Un camarero llegó con el caviar y el champán, y Hemingway le dijo que abriera una de las botellas. La señora Hemingway entró desde el dormitorio y dijo que no encontraba su cepillo de dientes. Dijo que no sabía dónde estaba pero que podía comprar otro fácilmente. La Sra. Hemingway dijo que estaba bien y volvió al dormitorio. Hemingway sirvió dos copas de champán, me dio una a mí y cogió la otra y bebió un sorbo. El camarero le observó con ansiedad. Hemingway encorvó los hombros y le dijo algo en español al camarero. Ambos se rieron y el camarero se fue. Hemingway llevó su vaso hasta el sofá rojo y se sentó, y yo me senté en una silla frente a él.

«Recuerdo que me sentí tan mal por la primera guerra que no pude escribir sobre ella durante diez años», dijo, de repente muy enfadado. «La herida que produce el combate en ti, como escritor, es de lenta curación.

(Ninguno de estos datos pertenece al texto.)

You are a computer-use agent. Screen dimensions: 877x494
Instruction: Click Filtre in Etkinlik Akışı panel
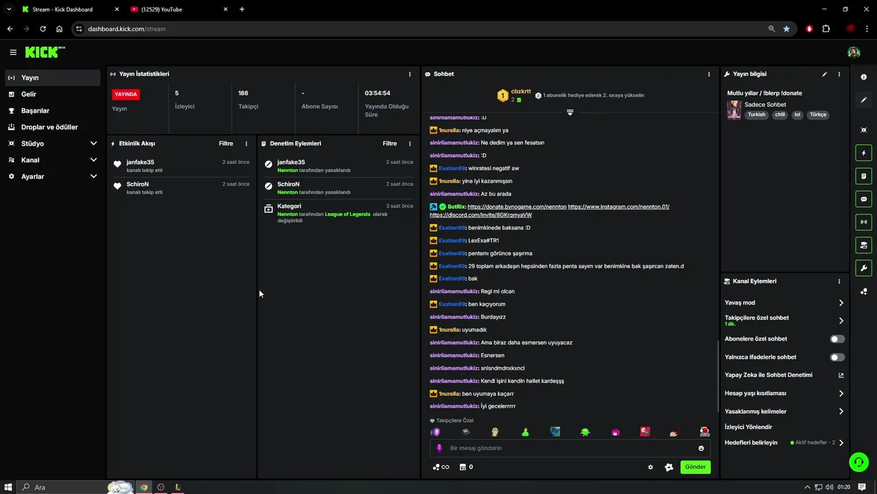click(225, 143)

Escribí tres historias sobre ello en los viejos tiempos: ‘En otro país’, ‘Un camino que nunca será’ y ‘Ahora me acuesto’. » Mencionó a un escritor de guerra que, según dijo, aparentemente se consideraba a sí mismo como Tolstoi, pero que sólo podría interpretar a Tolstoi en el equipo de hockey sobre hierba de Bryn Mawr. «Nunca oye un disparo con rabia, y se propone vencer a ¿quién? A Tolstoi, un oficial de artillería que luchó en Sebastopol, que sabía lo que hacía, que era un hombre estupendo dondequiera que lo pusieras: en la cama, en el bar, en una habitación vacía donde tuviera que pensar. Empecé muy tranquilo y le gané al Sr. Turgenev. Luego entrené mucho y gané al Sr. de Maupassant. He hecho dos empates con el Sr. Stendhal, y creo que tuve ventaja en el último. Pero nadie me va a subir a ningún ring con el señor Tolstoi, a menos que esté loco o que siga mejorando».